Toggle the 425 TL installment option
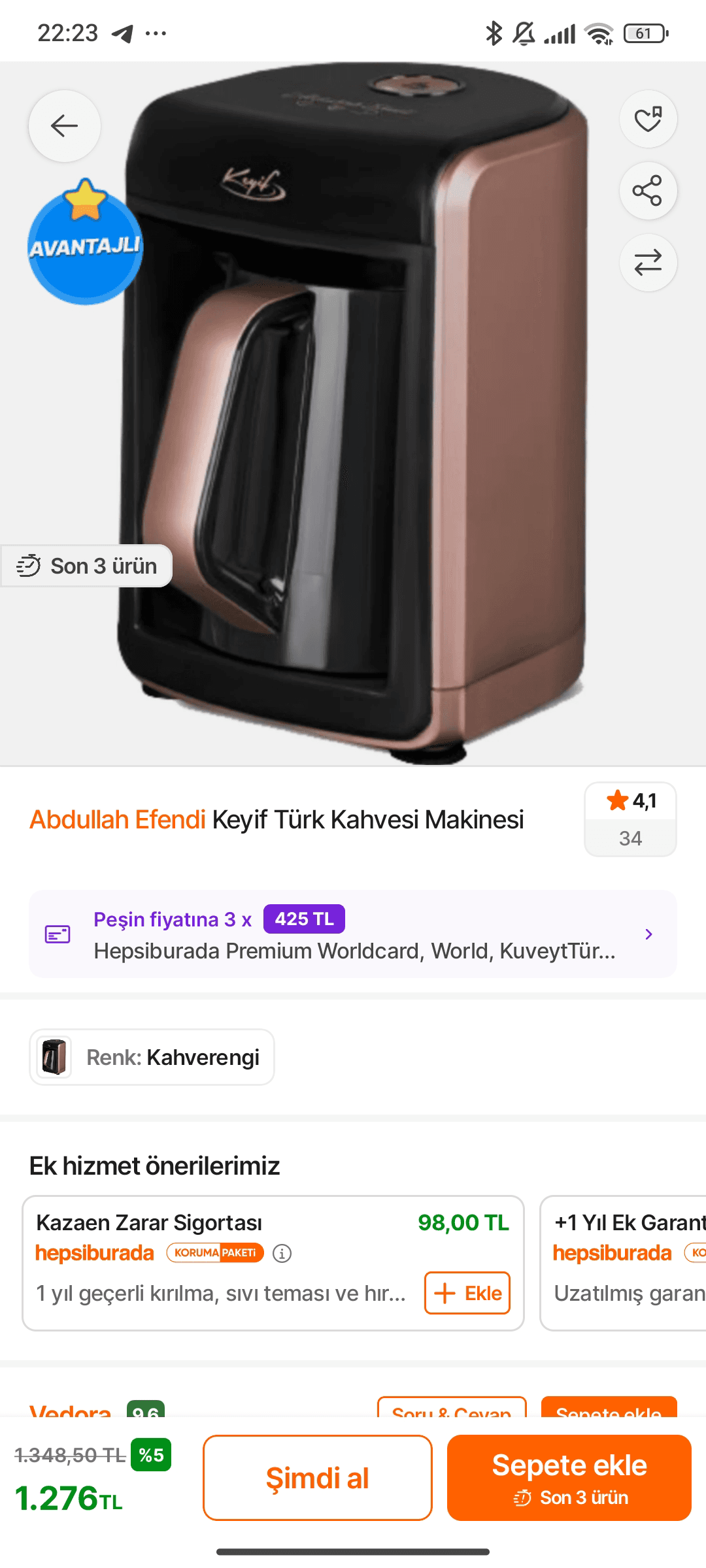 303,919

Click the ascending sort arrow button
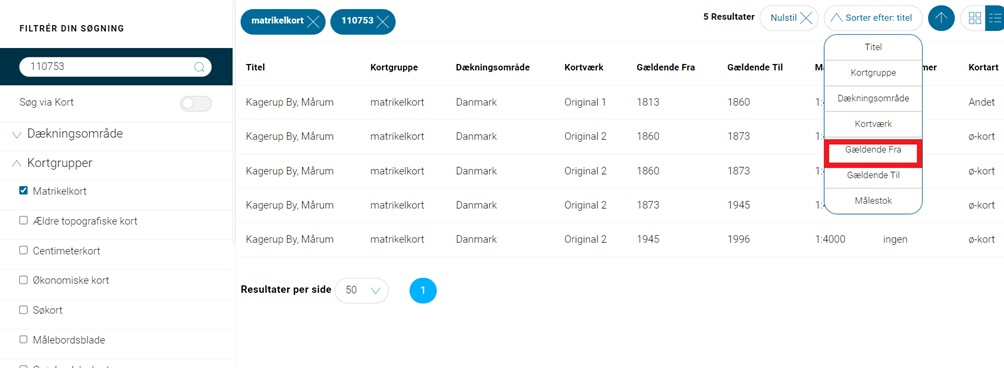point(941,19)
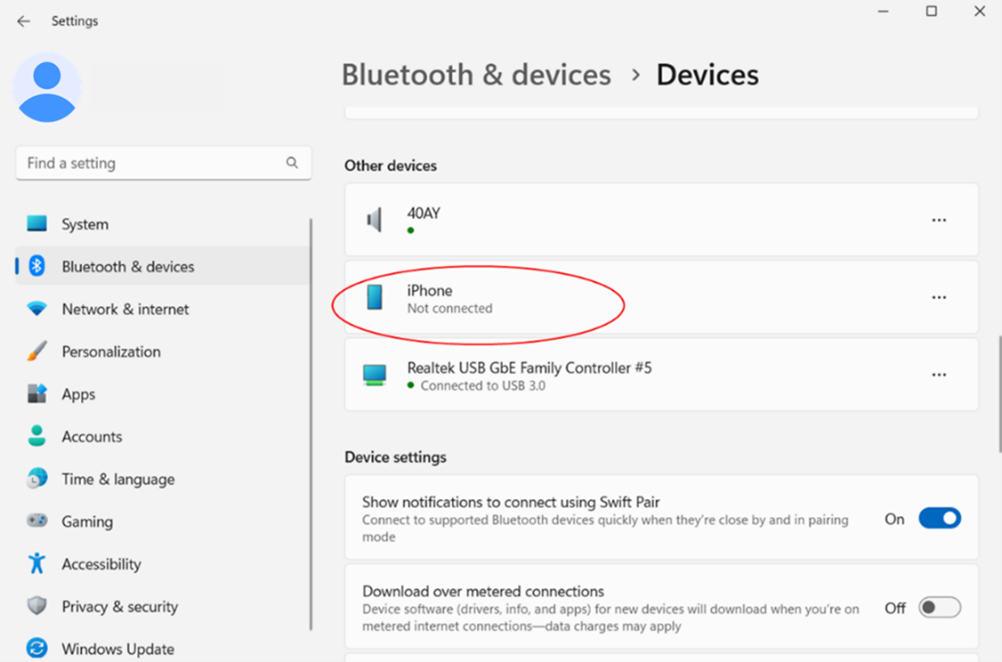Click the search magnifier icon
The height and width of the screenshot is (662, 1002).
pyautogui.click(x=292, y=162)
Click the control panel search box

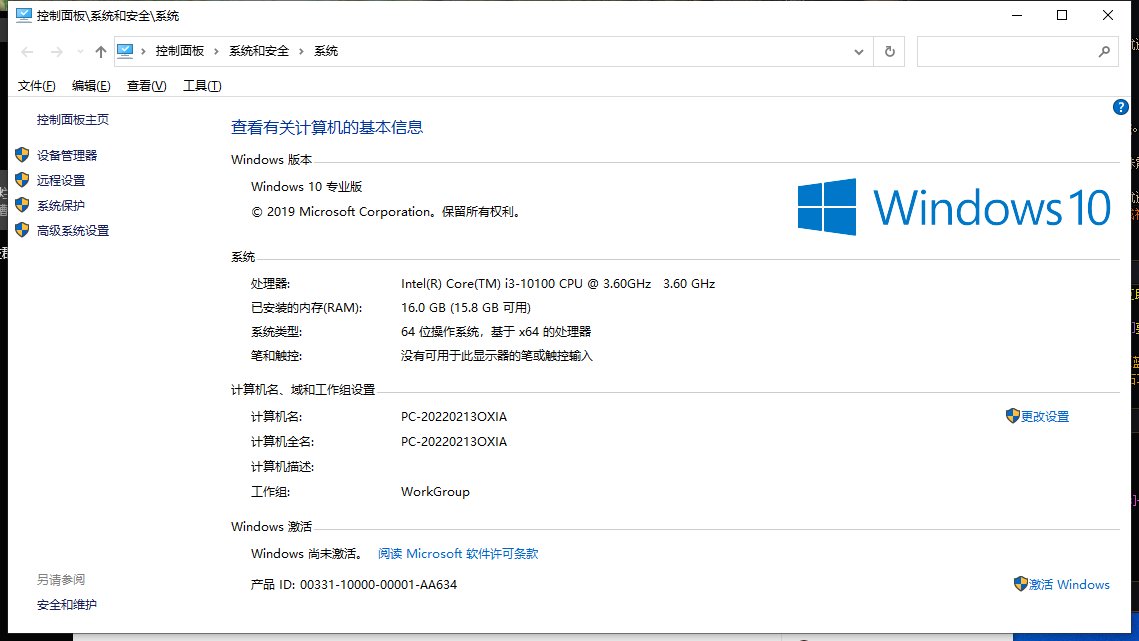pyautogui.click(x=1005, y=52)
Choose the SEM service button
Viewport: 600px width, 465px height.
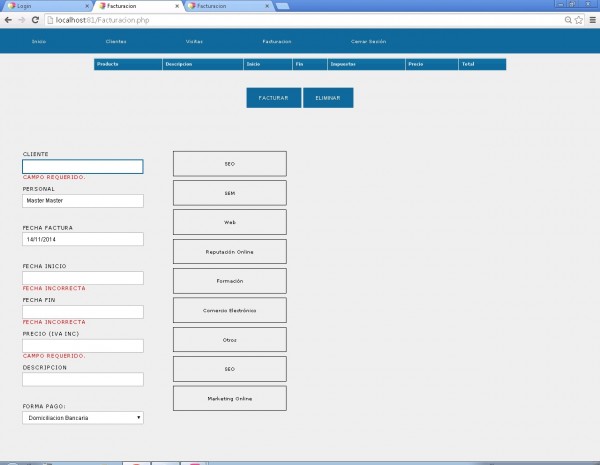point(230,193)
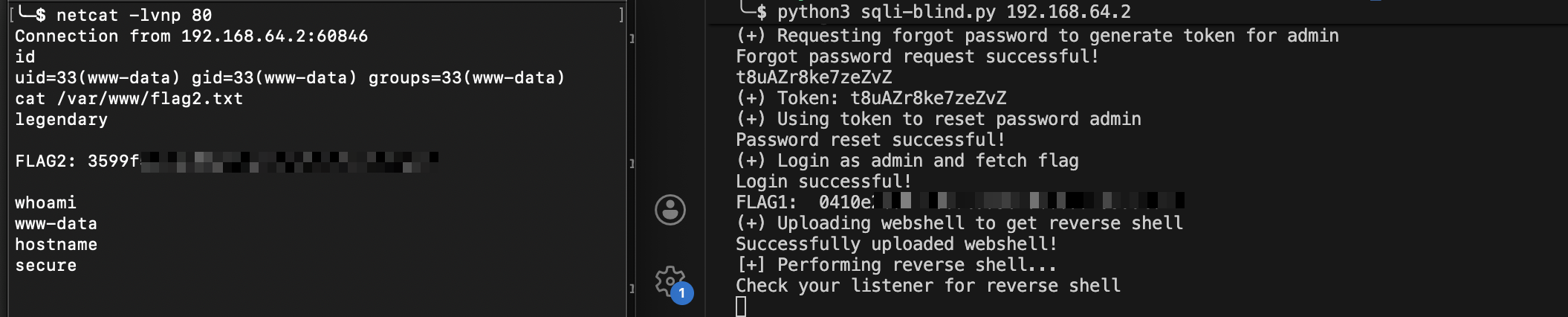Click the python3 sqli-blind.py command line
This screenshot has width=1568, height=317.
pos(953,12)
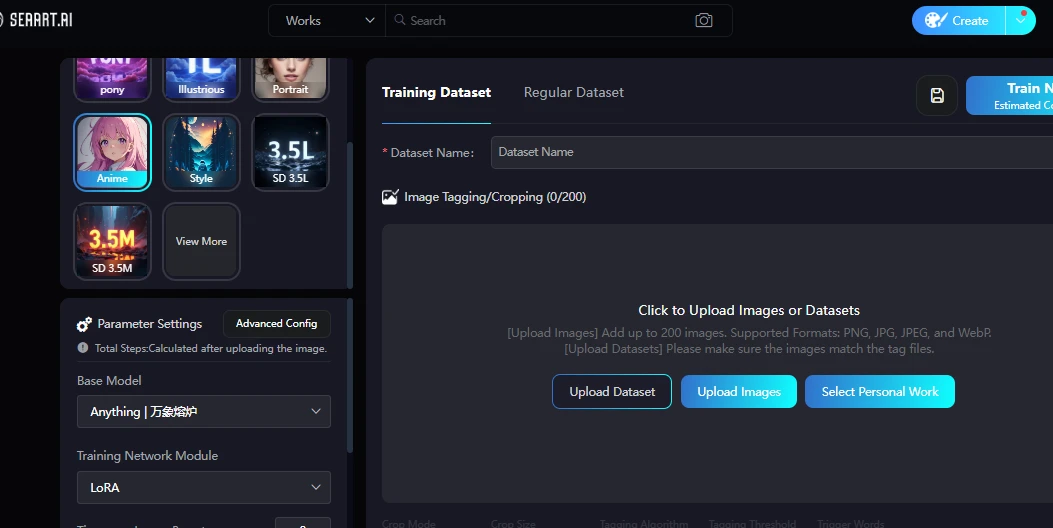Viewport: 1053px width, 528px height.
Task: Click the Total Steps info icon
Action: (83, 348)
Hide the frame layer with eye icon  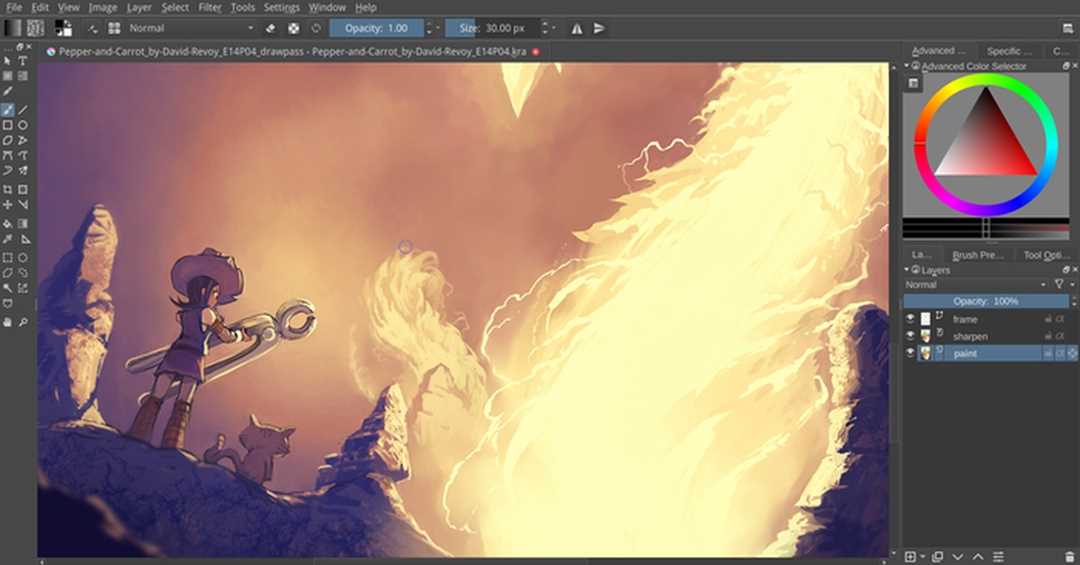click(910, 319)
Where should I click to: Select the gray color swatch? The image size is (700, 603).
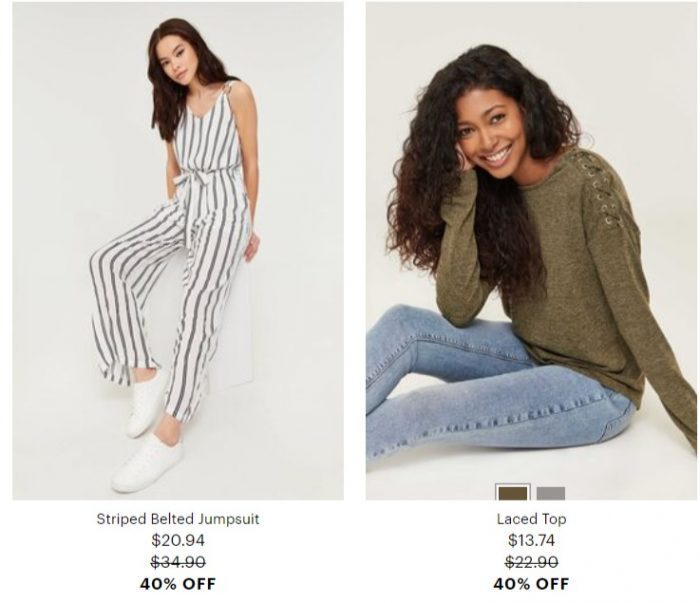click(x=550, y=493)
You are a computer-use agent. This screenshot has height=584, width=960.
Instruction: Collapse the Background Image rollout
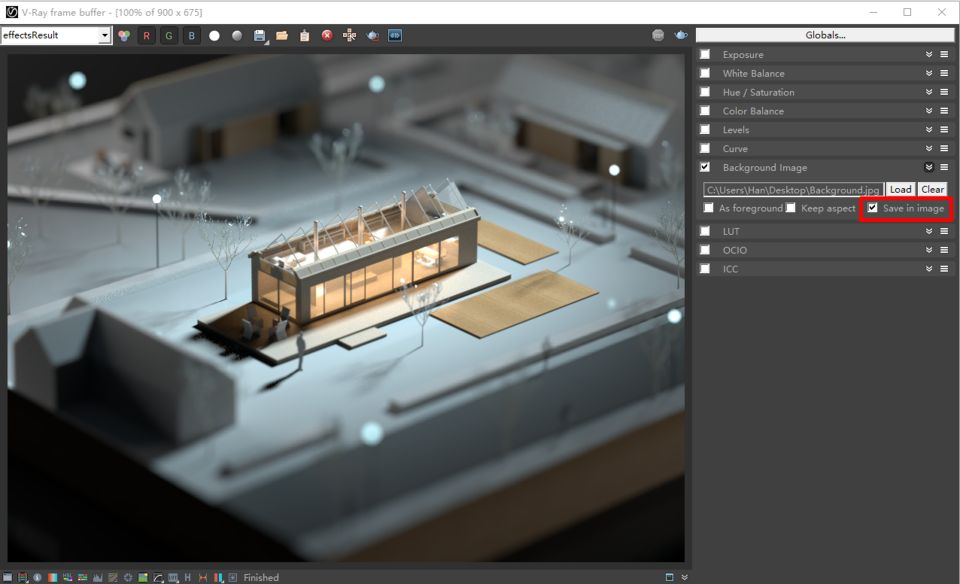(929, 168)
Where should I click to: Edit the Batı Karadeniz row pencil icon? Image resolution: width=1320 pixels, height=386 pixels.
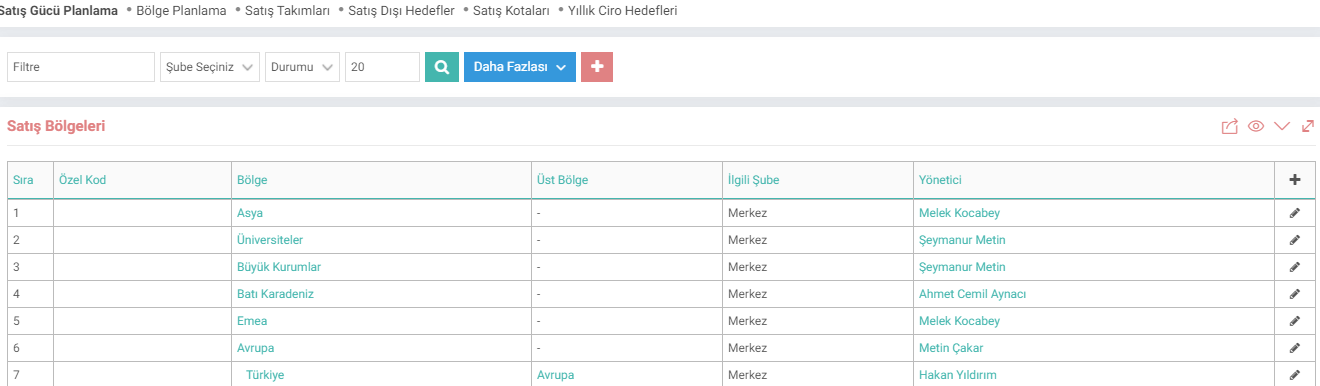[x=1295, y=294]
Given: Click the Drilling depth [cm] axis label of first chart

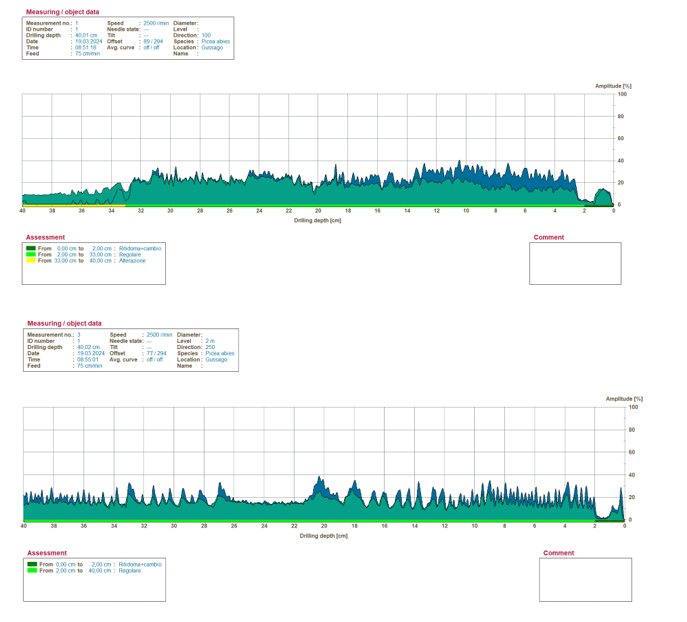Looking at the screenshot, I should pos(317,220).
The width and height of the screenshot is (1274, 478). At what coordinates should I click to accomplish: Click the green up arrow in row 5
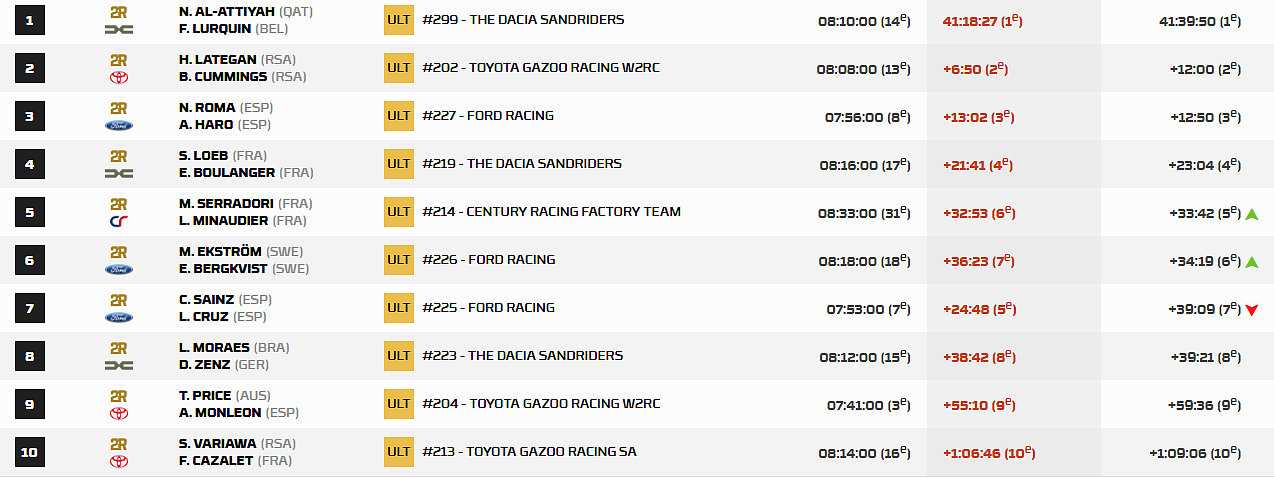[1251, 213]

^^^^^^^^^^^^^^^^

• _STATED EXERCISE_
Please lay out the entries as a numbered list, beginning at the first line and stopping after the line that contains "pyautogui.click(x=1005, y=52)". Skip blank lines and leave the pictures out.

• _REPLY_
1. Toggle the 425 TL installment option
2.  303,919
3. Click the ascending sort arrow button
4. point(941,19)
5. Click the search magnifier icon
6. The height and width of the screenshot is (662, 1002).
7. pyautogui.click(x=292, y=162)
8. Click the control panel search box
9. pyautogui.click(x=1005, y=52)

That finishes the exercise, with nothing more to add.